By this time, Breen & Kennedy were marketing their Henderson Whiskey over a broad area of the Midwest and beyond.  Using the slogan "Smooth whisky - good! Smooother whisky - better! Smoothest Henderson Bourbon - best!,” they were making the figure of their Kentucky colonel an icon in Chicago through a variety of ads featuring the bearded gentleman.  He often was portrayed telling a joke.  Sample from 1908:  “You have, doubtless, heard of the man in Kalamazoo who, by mistake, drank gasoline thinking it was cough medicine.  Now, suh, instead of coughing, he honks.”  As shown here, Breen’s Colonel had several looks.

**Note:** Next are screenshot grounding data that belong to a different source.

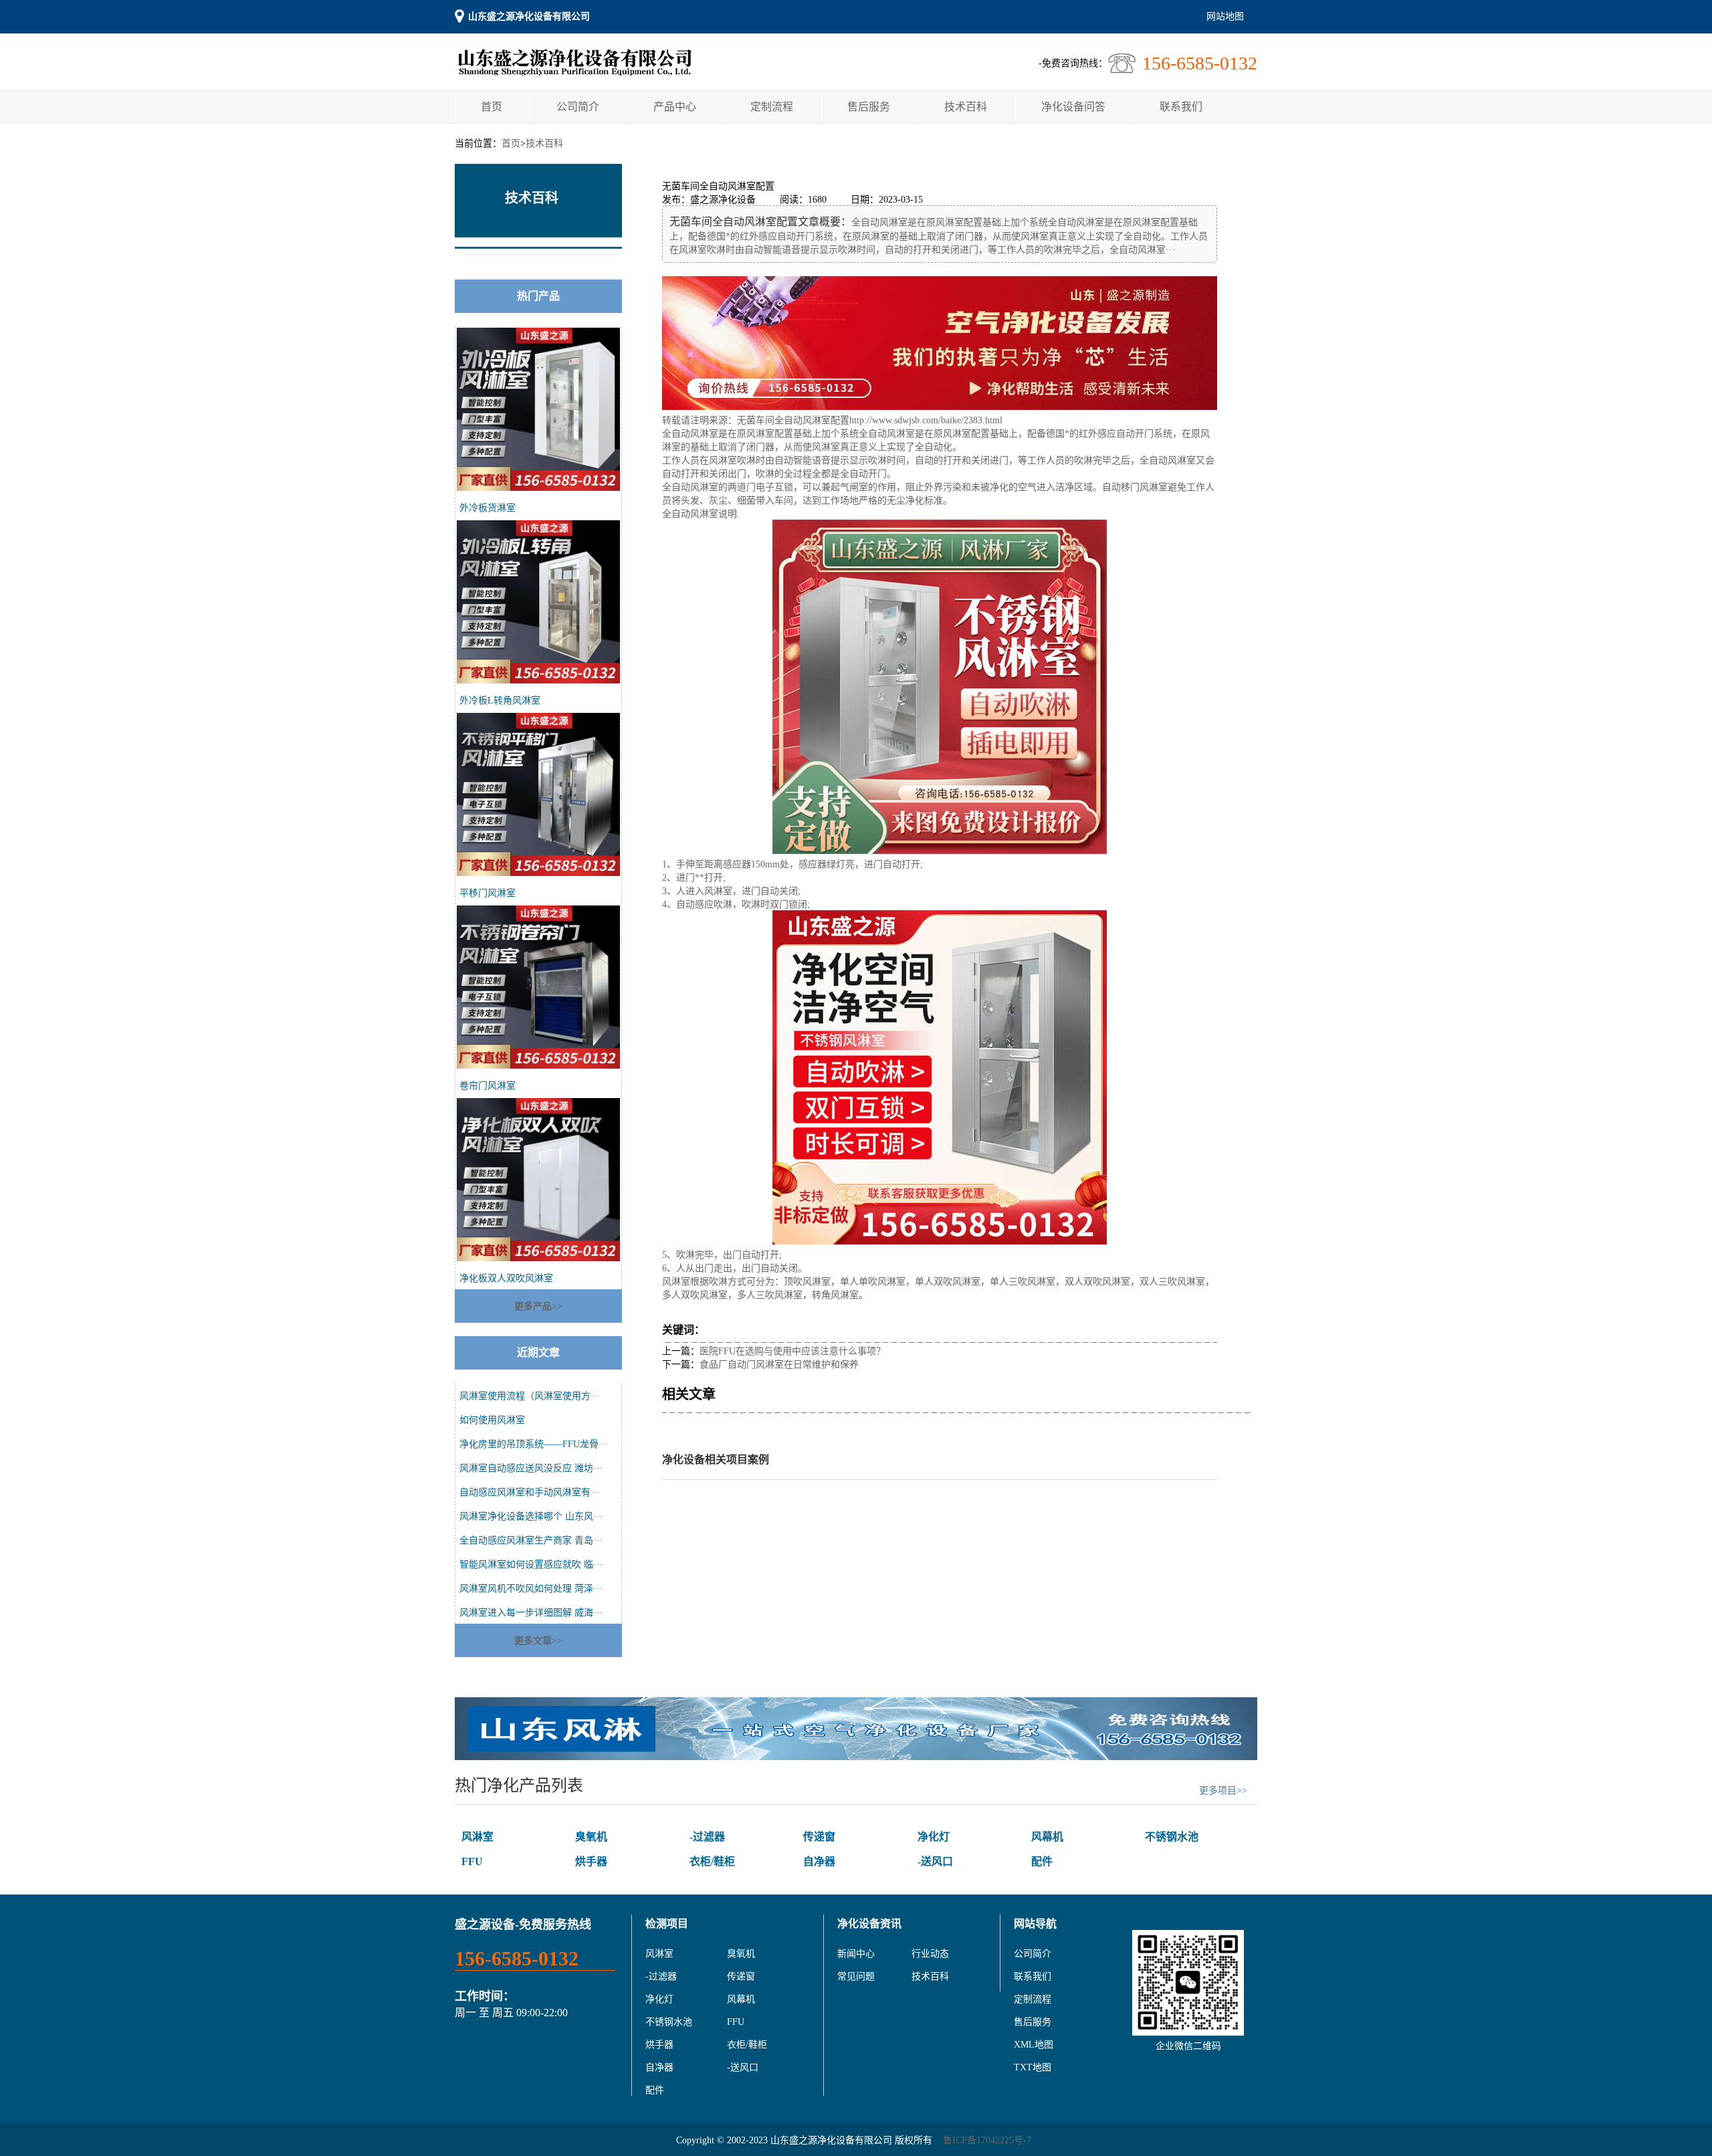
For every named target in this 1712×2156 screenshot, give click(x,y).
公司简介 (577, 106)
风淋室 (477, 1836)
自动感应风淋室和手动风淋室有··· (530, 1492)
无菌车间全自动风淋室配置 (793, 420)
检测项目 (666, 1923)
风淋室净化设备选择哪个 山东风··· (531, 1516)
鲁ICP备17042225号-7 (987, 2140)
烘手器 (591, 1861)
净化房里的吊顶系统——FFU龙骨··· (534, 1444)
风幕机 (1047, 1836)
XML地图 (1033, 2045)
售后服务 (868, 106)
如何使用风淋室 (492, 1420)
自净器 (819, 1861)
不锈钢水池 (1171, 1836)
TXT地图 (1032, 2067)
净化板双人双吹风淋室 (506, 1278)
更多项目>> (1223, 1791)
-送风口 (935, 1861)
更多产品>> (538, 1306)
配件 (1042, 1861)
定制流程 (771, 106)
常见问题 (856, 1976)
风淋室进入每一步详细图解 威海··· (531, 1613)
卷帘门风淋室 (487, 1086)
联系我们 (1181, 106)
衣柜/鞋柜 (712, 1861)
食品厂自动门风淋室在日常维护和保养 (779, 1365)
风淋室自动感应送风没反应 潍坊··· (531, 1468)
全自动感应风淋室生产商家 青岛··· (531, 1540)
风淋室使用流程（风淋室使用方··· (530, 1396)
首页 (491, 106)
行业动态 (930, 1954)
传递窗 (819, 1836)
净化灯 (934, 1836)
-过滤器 (707, 1836)
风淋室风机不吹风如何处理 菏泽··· (531, 1589)
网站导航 (1035, 1923)
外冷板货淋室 (487, 508)
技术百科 (965, 106)
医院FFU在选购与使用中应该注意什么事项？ (792, 1351)
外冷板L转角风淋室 (499, 700)
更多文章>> (538, 1641)
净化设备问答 (1073, 106)
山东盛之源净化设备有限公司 (529, 16)
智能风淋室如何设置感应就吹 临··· (531, 1564)
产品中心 (674, 106)
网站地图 (1225, 16)
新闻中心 (856, 1954)
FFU (472, 1861)
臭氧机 (591, 1836)
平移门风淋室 (487, 893)
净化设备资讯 (869, 1923)
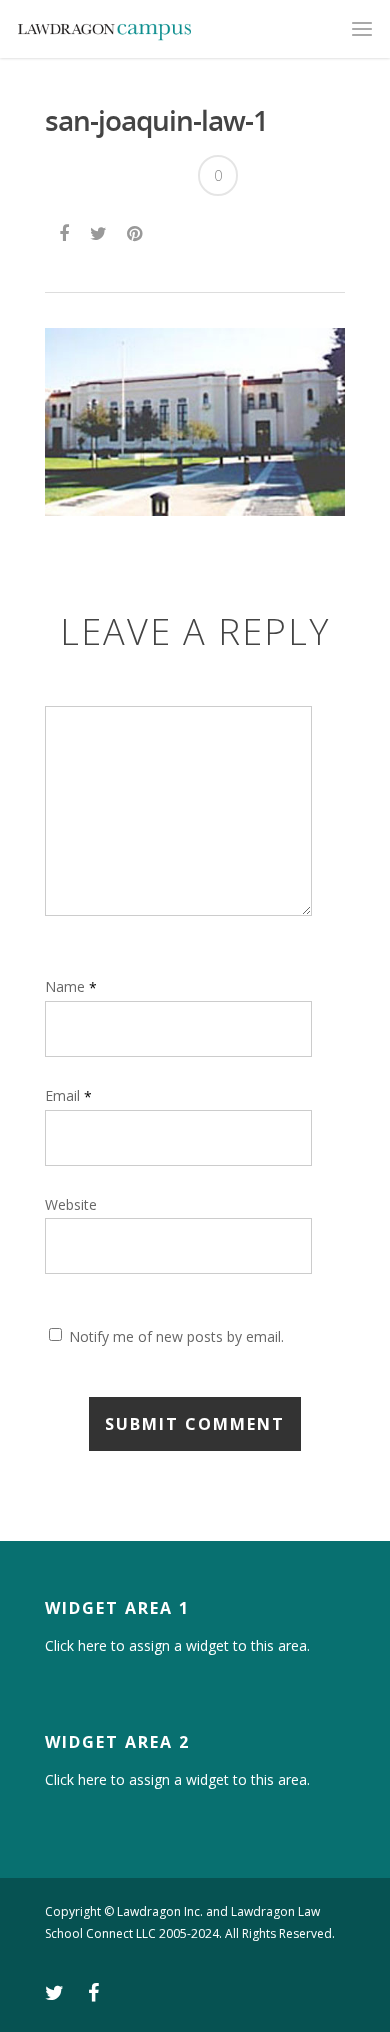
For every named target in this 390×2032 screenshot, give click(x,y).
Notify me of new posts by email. (176, 1336)
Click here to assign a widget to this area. (177, 1646)
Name (71, 986)
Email (68, 1095)
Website (71, 1204)
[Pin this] (136, 231)
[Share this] (65, 231)
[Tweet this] (99, 231)
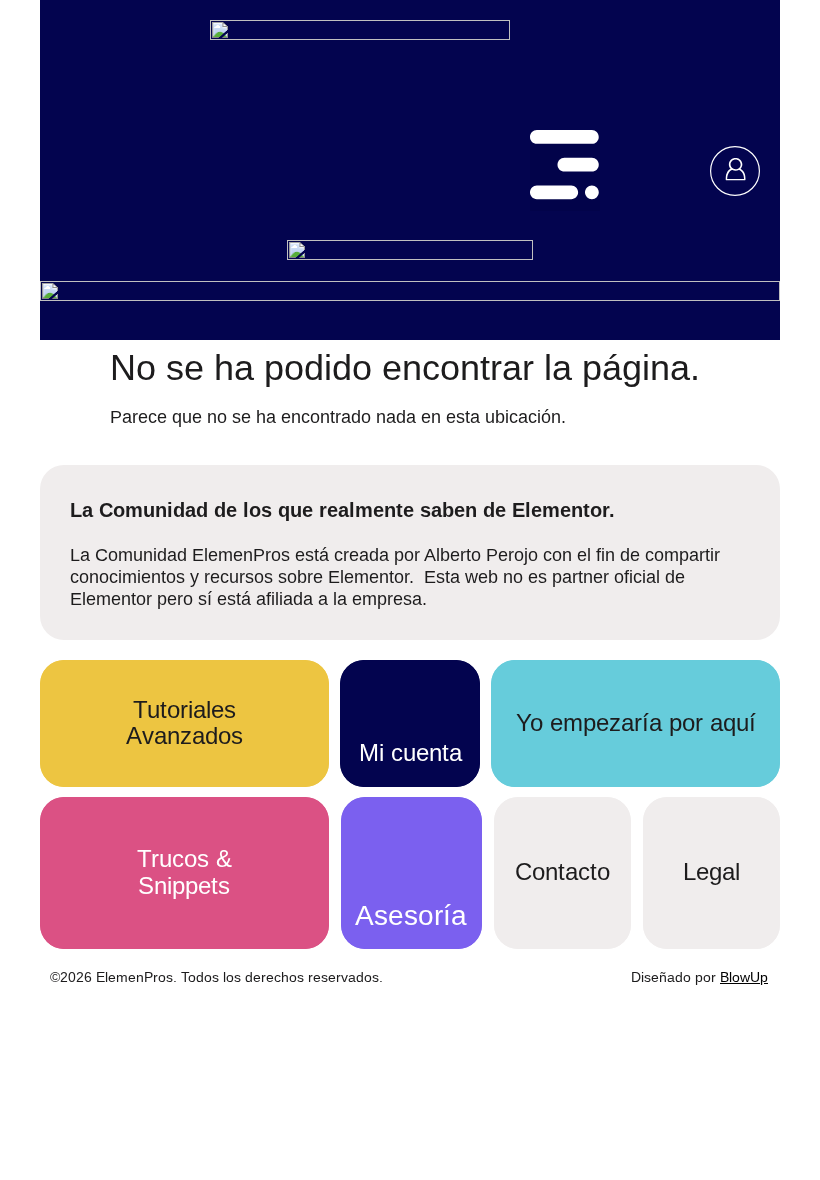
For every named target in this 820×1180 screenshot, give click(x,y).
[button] (565, 170)
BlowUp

Like other rectifiers of the time, Breen & Kennedy claimed to be distillers, with a facility in Frankfort, Kentucky, a bogus assertion since the firm was buying its whiskey from various sources and blending it for proprietary brands like Henderson and Cedar Creek.  Like other wholesalers, the company also provided preferred customers with a range of giveaway items.  As shown here, paperweights and corkscrews were common gifts. 
Despite the several challenges Breen had faced after opening his liquor house in Chicago, it proved to be a highly profitable operation.  Unfortunately, however, he had too few years to enjoy his wealth.  At the early age of 54 in April 1911, Breen died, leaving a wife and three-year-old daughter.   Available records do not reveal the cause.  Had his legal problems contributed to his early demise?

Breen was interred in Mount Carmel Cemetery, a burial ground located in the Chicago suburb of Hillside that holds the graves of Cardinal Bernardin and Al Capone, among others.  Located in Section R, Breen’s gravestone is laid in a grassy plot in the shadow of a large granite monument.  His widow, Mary, would join him there 24 years later.

Despite Martin’s passing, the firm of Breen & Kennedy continued to operate successfully until 1919.  Finally the same “dry” forces that had accused Breen of giving whiskey to children prevailed on the Nation to adopt a complete ban on sales of alcohol.  The liquor house shut down permanently.  For decades the name Henderson disappeared as a brand.  More recently, however,  Henderson has reemerged from a boutique distillery in Texas as a small batch, 80 proof American whiskey, the label shown here.